**Data provided:**
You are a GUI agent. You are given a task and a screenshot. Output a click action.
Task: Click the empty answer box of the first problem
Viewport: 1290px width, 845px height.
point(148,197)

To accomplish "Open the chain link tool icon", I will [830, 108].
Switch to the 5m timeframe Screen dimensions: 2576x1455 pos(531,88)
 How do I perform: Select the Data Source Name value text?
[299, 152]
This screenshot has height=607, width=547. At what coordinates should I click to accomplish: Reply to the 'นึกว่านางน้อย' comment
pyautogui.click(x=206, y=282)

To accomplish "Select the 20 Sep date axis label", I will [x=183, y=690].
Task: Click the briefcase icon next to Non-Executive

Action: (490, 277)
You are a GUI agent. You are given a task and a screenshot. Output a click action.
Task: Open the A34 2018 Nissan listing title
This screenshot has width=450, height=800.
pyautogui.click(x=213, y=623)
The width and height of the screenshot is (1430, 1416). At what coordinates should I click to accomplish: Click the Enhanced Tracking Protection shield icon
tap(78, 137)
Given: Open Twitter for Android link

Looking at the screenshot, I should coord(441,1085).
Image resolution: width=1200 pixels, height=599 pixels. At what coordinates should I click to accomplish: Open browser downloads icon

**Directions for this task:**
Rewrite all of the material above, swapping "At what coordinates should I click to accomplish" for "Where should I click to complete" and leaving everything else as it is.

**Result:**
You are a GUI agent. You are given a task and a screenshot. Output a click action.
Task: Click the empty answer box of the first problem
Viewport: 1290px width, 845px height.
point(148,197)

To accomplish "Open the chain link tool icon", I will [830, 108].
Switch to the 5m timeframe Screen dimensions: 2576x1455 pos(531,88)
 How do I perform: Select the Data Source Name value text?
[299, 152]
This screenshot has height=607, width=547. Where should I click to complete: Reply to the 'นึกว่านางน้อย' comment
pyautogui.click(x=206, y=282)

To accomplish "Select the 20 Sep date axis label", I will [x=183, y=690].
Task: Click the briefcase icon next to Non-Executive

Action: (490, 277)
You are a GUI agent. You are given a task and a screenshot. Output a click action.
Task: Open the A34 2018 Nissan listing title
This screenshot has width=450, height=800.
pyautogui.click(x=213, y=623)
The width and height of the screenshot is (1430, 1416). Where should I click to complete: Click the Enhanced Tracking Protection shield icon
tap(78, 137)
Given: Open Twitter for Android link

Looking at the screenshot, I should coord(441,1085).
Image resolution: width=1200 pixels, height=599 pixels. Where should I click to complete: Open browser downloads icon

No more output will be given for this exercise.